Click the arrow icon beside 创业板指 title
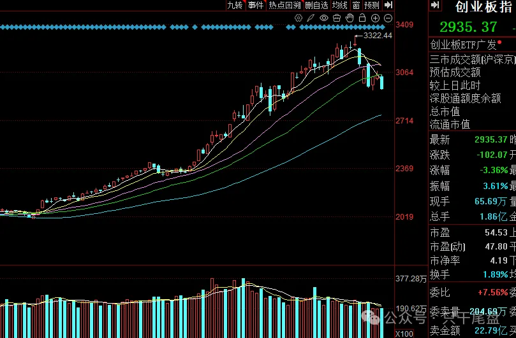This screenshot has width=516, height=338. pos(435,6)
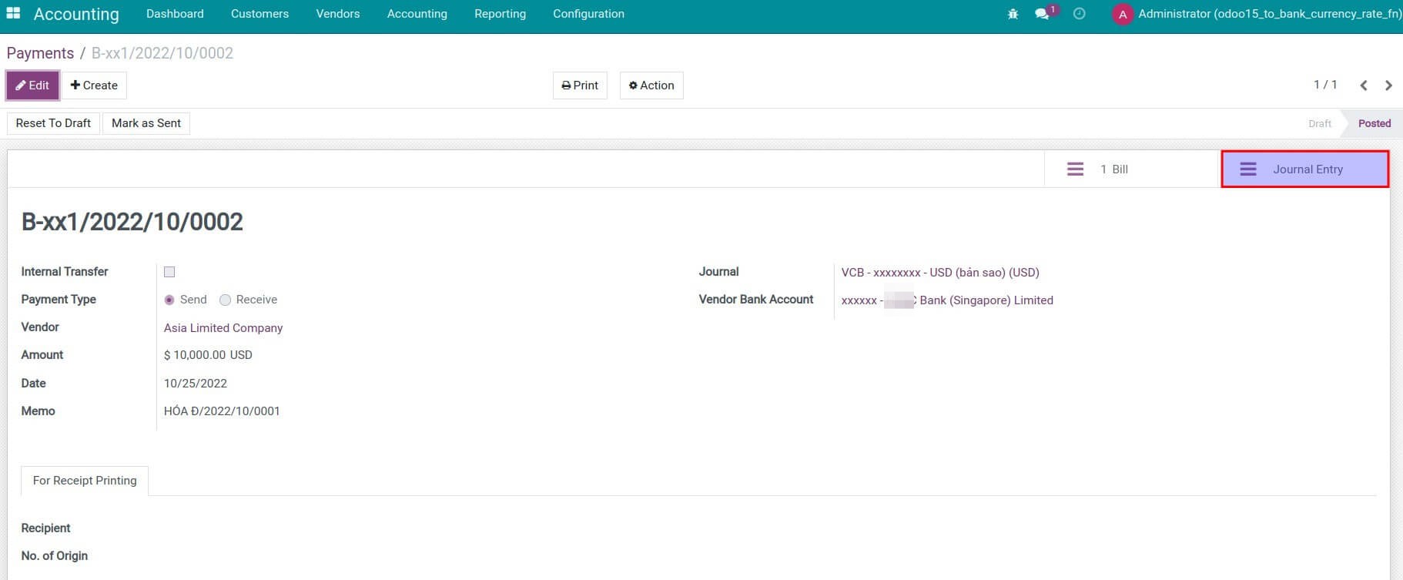Select the Send payment type
Viewport: 1403px width, 580px height.
point(169,300)
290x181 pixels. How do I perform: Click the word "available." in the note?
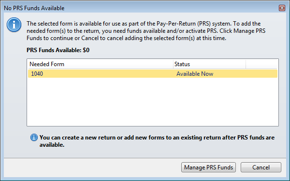click(52, 145)
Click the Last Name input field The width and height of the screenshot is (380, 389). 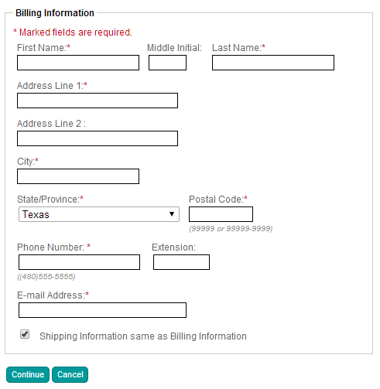pos(273,63)
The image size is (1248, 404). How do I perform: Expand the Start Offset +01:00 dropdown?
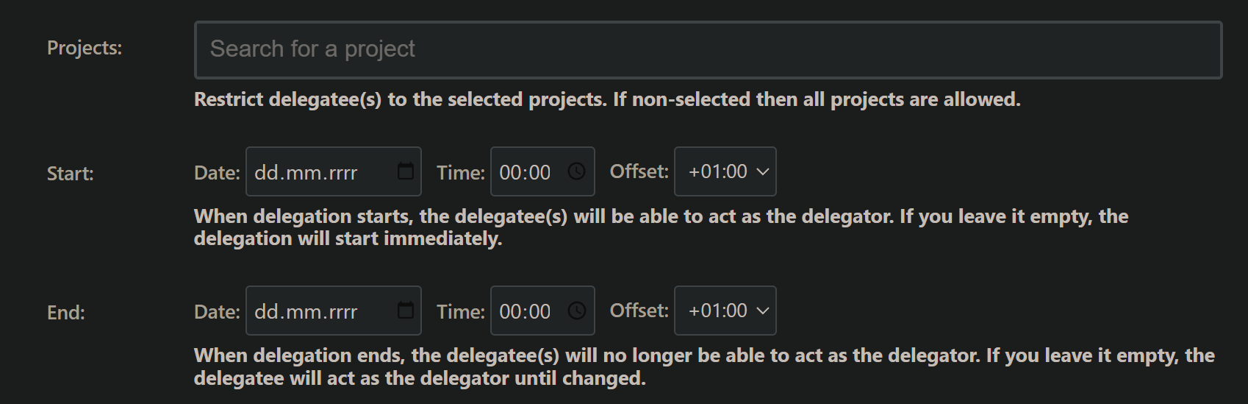pyautogui.click(x=725, y=171)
──────────────────────────────
How to complete this task
The required result is an exact copy of the lines from the line containing "The image size" through the end of the entries, with every picture left out.

Your solution
The image size is (1248, 404). How do I perform: Expand the Start Offset +01:00 dropdown?
pyautogui.click(x=725, y=171)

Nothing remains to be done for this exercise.